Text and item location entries
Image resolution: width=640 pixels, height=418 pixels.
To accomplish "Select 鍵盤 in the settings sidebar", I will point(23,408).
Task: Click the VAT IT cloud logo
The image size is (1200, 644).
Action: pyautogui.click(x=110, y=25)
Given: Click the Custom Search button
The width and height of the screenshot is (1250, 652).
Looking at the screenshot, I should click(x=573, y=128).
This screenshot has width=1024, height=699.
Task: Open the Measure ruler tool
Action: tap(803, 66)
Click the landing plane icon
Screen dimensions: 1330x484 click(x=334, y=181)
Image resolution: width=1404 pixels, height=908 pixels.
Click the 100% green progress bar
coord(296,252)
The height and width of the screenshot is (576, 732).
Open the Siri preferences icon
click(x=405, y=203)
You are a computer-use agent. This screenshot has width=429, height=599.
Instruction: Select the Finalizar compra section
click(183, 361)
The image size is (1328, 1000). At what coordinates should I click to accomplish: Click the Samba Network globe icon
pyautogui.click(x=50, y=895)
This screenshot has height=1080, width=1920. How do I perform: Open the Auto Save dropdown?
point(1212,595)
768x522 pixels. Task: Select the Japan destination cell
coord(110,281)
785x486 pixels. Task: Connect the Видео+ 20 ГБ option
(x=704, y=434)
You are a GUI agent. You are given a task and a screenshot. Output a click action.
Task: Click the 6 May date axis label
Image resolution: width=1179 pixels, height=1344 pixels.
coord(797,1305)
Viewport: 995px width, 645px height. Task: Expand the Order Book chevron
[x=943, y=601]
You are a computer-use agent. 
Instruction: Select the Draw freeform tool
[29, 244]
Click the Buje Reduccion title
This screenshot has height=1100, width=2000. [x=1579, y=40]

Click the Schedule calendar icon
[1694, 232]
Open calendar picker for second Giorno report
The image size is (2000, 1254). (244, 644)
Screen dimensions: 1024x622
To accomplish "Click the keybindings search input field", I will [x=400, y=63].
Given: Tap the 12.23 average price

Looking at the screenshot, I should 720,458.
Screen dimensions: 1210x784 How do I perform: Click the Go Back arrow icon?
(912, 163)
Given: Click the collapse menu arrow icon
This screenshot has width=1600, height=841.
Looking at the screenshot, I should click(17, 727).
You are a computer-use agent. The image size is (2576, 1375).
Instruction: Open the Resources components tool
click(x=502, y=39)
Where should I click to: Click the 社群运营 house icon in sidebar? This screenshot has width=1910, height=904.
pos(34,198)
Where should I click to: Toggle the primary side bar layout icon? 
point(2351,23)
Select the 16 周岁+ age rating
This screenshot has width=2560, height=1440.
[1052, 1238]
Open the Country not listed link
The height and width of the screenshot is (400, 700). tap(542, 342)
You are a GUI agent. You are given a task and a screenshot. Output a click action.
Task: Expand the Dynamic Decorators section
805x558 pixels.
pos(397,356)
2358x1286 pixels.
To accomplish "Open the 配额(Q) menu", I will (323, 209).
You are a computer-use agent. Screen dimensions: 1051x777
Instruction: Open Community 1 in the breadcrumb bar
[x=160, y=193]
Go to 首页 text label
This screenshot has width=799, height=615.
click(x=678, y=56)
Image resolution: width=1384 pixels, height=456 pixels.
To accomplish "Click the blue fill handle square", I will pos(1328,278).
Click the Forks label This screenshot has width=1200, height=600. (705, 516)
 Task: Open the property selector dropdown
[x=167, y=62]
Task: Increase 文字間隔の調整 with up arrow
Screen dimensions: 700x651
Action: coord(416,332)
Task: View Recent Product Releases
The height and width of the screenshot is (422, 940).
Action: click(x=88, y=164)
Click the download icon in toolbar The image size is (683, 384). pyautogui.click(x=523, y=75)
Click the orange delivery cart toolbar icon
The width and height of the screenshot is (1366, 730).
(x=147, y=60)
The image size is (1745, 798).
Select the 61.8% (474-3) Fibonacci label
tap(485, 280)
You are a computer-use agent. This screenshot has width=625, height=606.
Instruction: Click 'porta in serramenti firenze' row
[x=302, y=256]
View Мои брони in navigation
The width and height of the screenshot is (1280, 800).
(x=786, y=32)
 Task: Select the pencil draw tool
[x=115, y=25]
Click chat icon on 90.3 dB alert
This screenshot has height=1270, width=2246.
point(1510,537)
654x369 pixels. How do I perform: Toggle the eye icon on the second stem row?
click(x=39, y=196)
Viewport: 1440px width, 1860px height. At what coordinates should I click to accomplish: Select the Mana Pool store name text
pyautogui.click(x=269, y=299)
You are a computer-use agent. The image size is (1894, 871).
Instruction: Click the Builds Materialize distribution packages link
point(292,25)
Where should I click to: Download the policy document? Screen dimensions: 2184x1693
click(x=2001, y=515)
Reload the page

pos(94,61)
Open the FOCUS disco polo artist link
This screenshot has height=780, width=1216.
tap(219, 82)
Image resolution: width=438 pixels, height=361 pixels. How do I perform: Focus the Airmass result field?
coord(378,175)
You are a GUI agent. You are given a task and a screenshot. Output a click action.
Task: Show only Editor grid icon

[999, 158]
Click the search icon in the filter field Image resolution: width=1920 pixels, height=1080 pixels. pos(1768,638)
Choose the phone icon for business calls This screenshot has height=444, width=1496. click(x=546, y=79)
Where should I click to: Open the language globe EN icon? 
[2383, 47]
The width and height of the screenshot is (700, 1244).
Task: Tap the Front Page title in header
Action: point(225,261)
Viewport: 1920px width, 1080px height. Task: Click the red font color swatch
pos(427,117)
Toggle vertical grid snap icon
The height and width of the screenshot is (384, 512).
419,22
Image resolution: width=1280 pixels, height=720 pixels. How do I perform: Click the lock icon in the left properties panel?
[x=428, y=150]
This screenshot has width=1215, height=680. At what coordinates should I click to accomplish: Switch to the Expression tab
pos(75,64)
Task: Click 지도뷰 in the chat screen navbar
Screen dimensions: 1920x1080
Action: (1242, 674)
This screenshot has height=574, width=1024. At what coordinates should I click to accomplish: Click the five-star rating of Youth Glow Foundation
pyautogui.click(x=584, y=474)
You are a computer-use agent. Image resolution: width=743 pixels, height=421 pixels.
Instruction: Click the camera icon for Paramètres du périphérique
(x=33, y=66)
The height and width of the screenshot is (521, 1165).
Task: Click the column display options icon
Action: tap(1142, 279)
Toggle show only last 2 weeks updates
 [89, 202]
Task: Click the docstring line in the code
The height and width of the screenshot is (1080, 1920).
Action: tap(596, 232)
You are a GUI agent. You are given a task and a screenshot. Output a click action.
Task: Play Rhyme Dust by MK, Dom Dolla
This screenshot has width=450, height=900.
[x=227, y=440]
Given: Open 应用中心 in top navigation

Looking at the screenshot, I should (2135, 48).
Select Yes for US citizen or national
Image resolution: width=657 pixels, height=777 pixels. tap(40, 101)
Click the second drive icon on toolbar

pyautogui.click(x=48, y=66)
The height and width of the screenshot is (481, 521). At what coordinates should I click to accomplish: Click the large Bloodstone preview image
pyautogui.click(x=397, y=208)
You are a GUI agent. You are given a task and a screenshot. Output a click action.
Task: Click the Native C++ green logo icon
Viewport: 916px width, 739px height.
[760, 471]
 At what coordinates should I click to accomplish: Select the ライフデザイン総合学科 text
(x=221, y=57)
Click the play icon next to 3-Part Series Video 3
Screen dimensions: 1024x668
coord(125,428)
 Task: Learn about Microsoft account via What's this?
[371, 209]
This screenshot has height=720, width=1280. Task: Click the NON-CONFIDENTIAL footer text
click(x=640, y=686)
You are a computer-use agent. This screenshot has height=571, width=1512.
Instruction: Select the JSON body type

● Given problem
Copy out all of the material above word for word, keeping every line in its original order.

● Result below
Image resolution: width=640 pixels, height=418 pixels.
To accomplish "Select 鍵盤 in the settings sidebar", I will point(23,408).
Task: Click the VAT IT cloud logo
The image size is (1200, 644).
Action: pyautogui.click(x=110, y=25)
Given: Click the Custom Search button
The width and height of the screenshot is (1250, 652).
Looking at the screenshot, I should click(x=573, y=128).
This screenshot has width=1024, height=699.
Task: Open the Measure ruler tool
Action: tap(803, 66)
Click the landing plane icon
Screen dimensions: 1330x484 click(x=334, y=181)
Image resolution: width=1404 pixels, height=908 pixels.
Click the 100% green progress bar
coord(296,252)
The height and width of the screenshot is (576, 732).
Open the Siri preferences icon
click(x=405, y=203)
You are a computer-use agent. This screenshot has width=429, height=599.
Instruction: Select the Finalizar compra section
click(183, 361)
The image size is (1328, 1000). At what coordinates should I click to accomplish: Click the Samba Network globe icon
pyautogui.click(x=50, y=895)
This screenshot has height=1080, width=1920. How do I perform: Open the Auto Save dropdown?
point(1212,595)
768x522 pixels. Task: Select the Japan destination cell
coord(110,281)
785x486 pixels. Task: Connect the Видео+ 20 ГБ option
(x=704, y=434)
You are a GUI agent. You are given a task and a screenshot. Output a click action.
Task: Click the 6 May date axis label
Image resolution: width=1179 pixels, height=1344 pixels.
coord(797,1305)
Viewport: 995px width, 645px height. Task: Expand the Order Book chevron
[x=943, y=601]
You are a computer-use agent. 
Instruction: Select the Draw freeform tool
[29, 244]
Click the Buje Reduccion title
This screenshot has height=1100, width=2000. [x=1579, y=40]

Click the Schedule calendar icon
[1694, 232]
Open calendar picker for second Giorno report
The image size is (2000, 1254). (244, 644)
Screen dimensions: 1024x622
To accomplish "Click the keybindings search input field", I will [x=400, y=63].
Given: Tap the 12.23 average price

Looking at the screenshot, I should 720,458.
Screen dimensions: 1210x784 How do I perform: Click the Go Back arrow icon?
(912, 163)
Given: Click the collapse menu arrow icon
This screenshot has width=1600, height=841.
Looking at the screenshot, I should click(17, 727).
You are a computer-use agent. The image size is (2576, 1375).
Instruction: Open the Resources components tool
click(x=502, y=39)
Where should I click to: Click the 社群运营 house icon in sidebar? This screenshot has width=1910, height=904.
pos(34,198)
Where should I click to: Toggle the primary side bar layout icon? 
point(2351,23)
Select the 16 周岁+ age rating
This screenshot has width=2560, height=1440.
[1052, 1238]
Open the Country not listed link
The height and width of the screenshot is (400, 700). tap(542, 342)
You are a GUI agent. You are given a task and a screenshot. Output a click action.
Task: Expand the Dynamic Decorators section
805x558 pixels.
pos(397,356)
2358x1286 pixels.
To accomplish "Open the 配额(Q) menu", I will (323, 209).
You are a computer-use agent. Screen dimensions: 1051x777
Instruction: Open Community 1 in the breadcrumb bar
[x=160, y=193]
Go to 首页 text label
This screenshot has width=799, height=615.
click(x=678, y=56)
Image resolution: width=1384 pixels, height=456 pixels.
To accomplish "Click the blue fill handle square", I will pos(1328,278).
Click the Forks label This screenshot has width=1200, height=600. (705, 516)
 Task: Open the property selector dropdown
[x=167, y=62]
Task: Increase 文字間隔の調整 with up arrow
Screen dimensions: 700x651
Action: coord(416,332)
Task: View Recent Product Releases
The height and width of the screenshot is (422, 940).
Action: click(x=88, y=164)
Click the download icon in toolbar The image size is (683, 384). pyautogui.click(x=523, y=75)
Click the orange delivery cart toolbar icon
The width and height of the screenshot is (1366, 730).
(x=147, y=60)
The image size is (1745, 798).
Select the 61.8% (474-3) Fibonacci label
tap(485, 280)
You are a computer-use agent. This screenshot has width=625, height=606.
Instruction: Click 'porta in serramenti firenze' row
[x=302, y=256]
View Мои брони in navigation
The width and height of the screenshot is (1280, 800).
(x=786, y=32)
 Task: Select the pencil draw tool
[x=115, y=25]
Click chat icon on 90.3 dB alert
This screenshot has height=1270, width=2246.
point(1510,537)
654x369 pixels. How do I perform: Toggle the eye icon on the second stem row?
click(x=39, y=196)
Viewport: 1440px width, 1860px height. At what coordinates should I click to accomplish: Select the Mana Pool store name text
pyautogui.click(x=269, y=299)
You are a computer-use agent. The image size is (1894, 871).
Instruction: Click the Builds Materialize distribution packages link
point(292,25)
Where should I click to: Download the policy document? Screen dimensions: 2184x1693
click(x=2001, y=515)
Reload the page

pos(94,61)
Open the FOCUS disco polo artist link
This screenshot has height=780, width=1216.
tap(219, 82)
Image resolution: width=438 pixels, height=361 pixels. How do I perform: Focus the Airmass result field?
coord(378,175)
You are a GUI agent. You are given a task and a screenshot. Output a click action.
Task: Show only Editor grid icon

[999, 158]
Click the search icon in the filter field Image resolution: width=1920 pixels, height=1080 pixels. pos(1768,638)
Choose the phone icon for business calls This screenshot has height=444, width=1496. click(x=546, y=79)
Where should I click to: Open the language globe EN icon? 
[2383, 47]
The width and height of the screenshot is (700, 1244).
Task: Tap the Front Page title in header
Action: point(225,261)
Viewport: 1920px width, 1080px height. Task: Click the red font color swatch
pos(427,117)
Toggle vertical grid snap icon
The height and width of the screenshot is (384, 512).
419,22
Image resolution: width=1280 pixels, height=720 pixels. How do I perform: Click the lock icon in the left properties panel?
[x=428, y=150]
This screenshot has width=1215, height=680. At what coordinates should I click to accomplish: Switch to the Expression tab
pos(75,64)
Task: Click 지도뷰 in the chat screen navbar
Screen dimensions: 1920x1080
Action: (1242, 674)
This screenshot has height=574, width=1024. At what coordinates should I click to accomplish: Click the five-star rating of Youth Glow Foundation
pyautogui.click(x=584, y=474)
You are a computer-use agent. Image resolution: width=743 pixels, height=421 pixels.
Instruction: Click the camera icon for Paramètres du périphérique
(x=33, y=66)
The height and width of the screenshot is (521, 1165).
Task: Click the column display options icon
Action: tap(1142, 279)
Toggle show only last 2 weeks updates
 [89, 202]
Task: Click the docstring line in the code
The height and width of the screenshot is (1080, 1920).
Action: tap(596, 232)
You are a GUI agent. You are given a task and a screenshot. Output a click action.
Task: Play Rhyme Dust by MK, Dom Dolla
This screenshot has width=450, height=900.
[x=227, y=440]
Given: Open 应用中心 in top navigation

Looking at the screenshot, I should (2135, 48).
Select Yes for US citizen or national
Image resolution: width=657 pixels, height=777 pixels. tap(40, 101)
Click the second drive icon on toolbar

pyautogui.click(x=48, y=66)
The height and width of the screenshot is (481, 521). At what coordinates should I click to accomplish: Click the large Bloodstone preview image
pyautogui.click(x=397, y=208)
You are a GUI agent. You are given a task and a screenshot. Output a click action.
Task: Click the Native C++ green logo icon
Viewport: 916px width, 739px height.
[760, 471]
 At what coordinates should I click to accomplish: Select the ライフデザイン総合学科 text
(x=221, y=57)
Click the play icon next to 3-Part Series Video 3
Screen dimensions: 1024x668
coord(125,428)
 Task: Learn about Microsoft account via What's this?
[371, 209]
This screenshot has height=720, width=1280. Task: Click the NON-CONFIDENTIAL footer text
click(x=640, y=686)
You are a computer-use agent. This screenshot has height=571, width=1512.
Instruction: Select the JSON body type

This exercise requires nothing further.